Leyla Güven, the imprisoned Kurdish politician who has been on a hunger strike for two months in Turkey, is “a major inspiration to people throughout the world” and should be freed, prominent American activist and academic Angela Davis wrote in the New York Times.

Güven, a deputy for the pro-Kurdish Peoples’ Democratic Party (HDP), is in prison pending trial in Diyarbakır, in southeast Turkey, after being arrested in January 2018 for criticising Turkey’s military operation against Kurdish militias in northwest Syria. She was elected to Turkey’s parliament five months later, in the June 2018 elections.

Güven is one of nine HDP deputies currently behind bars in Turkey, including former co-chair, Selahattin Demirtaş. The party is particularly vulnerable to prosecution due to perceived links to the Kurdistan Workers’ Party (PKK), an outlawed group that has fought Turkey for Kurdish self-rule since the 1980s.

Ankara’s treatment of jailed PKK leader Abdullah Öcalan, who has been in almost total isolation for four years, drove Güven to begin a hunger strike in November. Two months later, her health has deteriorated significantly. Suffering stomach cramps, low blood pressure and other problems, she was unable to attend her mother’s funeral earlier this month.

“Having dedicated her political efforts over the years to the struggle against the Turkish state’s illegal military invasions and occupations of Kurdish regions and against Turkey’s continuing human rights abuses, she now offers her life in protest of the isolation of Abdullah Öcalan, leader of the Kurdistan Workers’ Party, and other Kurdish political prisoners,” Davis wrote in a letter to the Times’ editor on Wednesday.
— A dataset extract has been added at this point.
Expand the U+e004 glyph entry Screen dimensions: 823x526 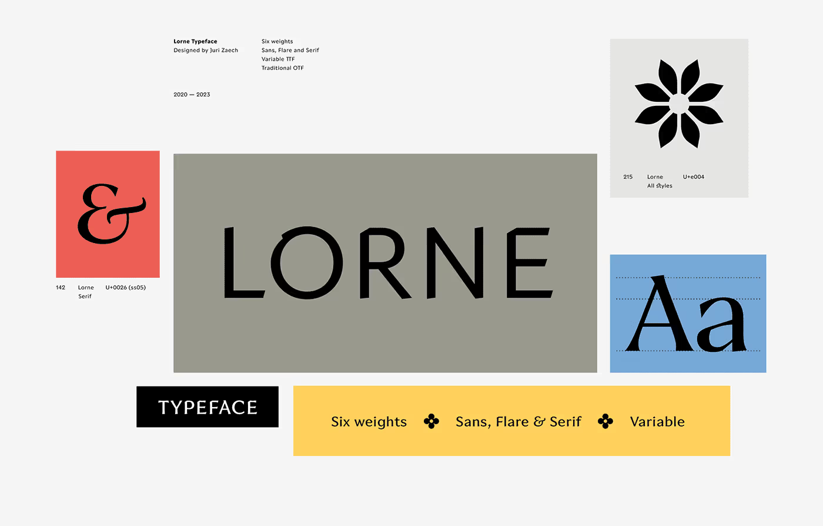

“Ms. Guven is a major inspiration to people throughout the world who believe in peace, justice and liberation. I join all those who support her and stand in condemnation of the repressive conditions of Mr. Öcalan’s imprisonment.”

Like Güven, Davis took part in a 1970 hunger strike to protest prison conditions, while she herself was in prison. Today she is a professor emerita in the History of Consciousness Department at University of California, Santa Cruz, and former director of its feminist studies department.

“Those who have spoken out against the indiscriminate killing of thousands of Kurdish people by the Turkish Army since the breakdown of the peace process in 2015 have been criminalized in multiple ways,” Davis wrote, adding that she and her fellow American activists “have been emboldened over the years by the courageous actions of Kurdish political prisoners — especially by the women who have resisted American-type prisons in Turkey.”

In closing, Davis urged Turkey to release Güven. “As other imprisoned political figures have been released upon election to Parliament, so, too, should Ms. Güven be freed.”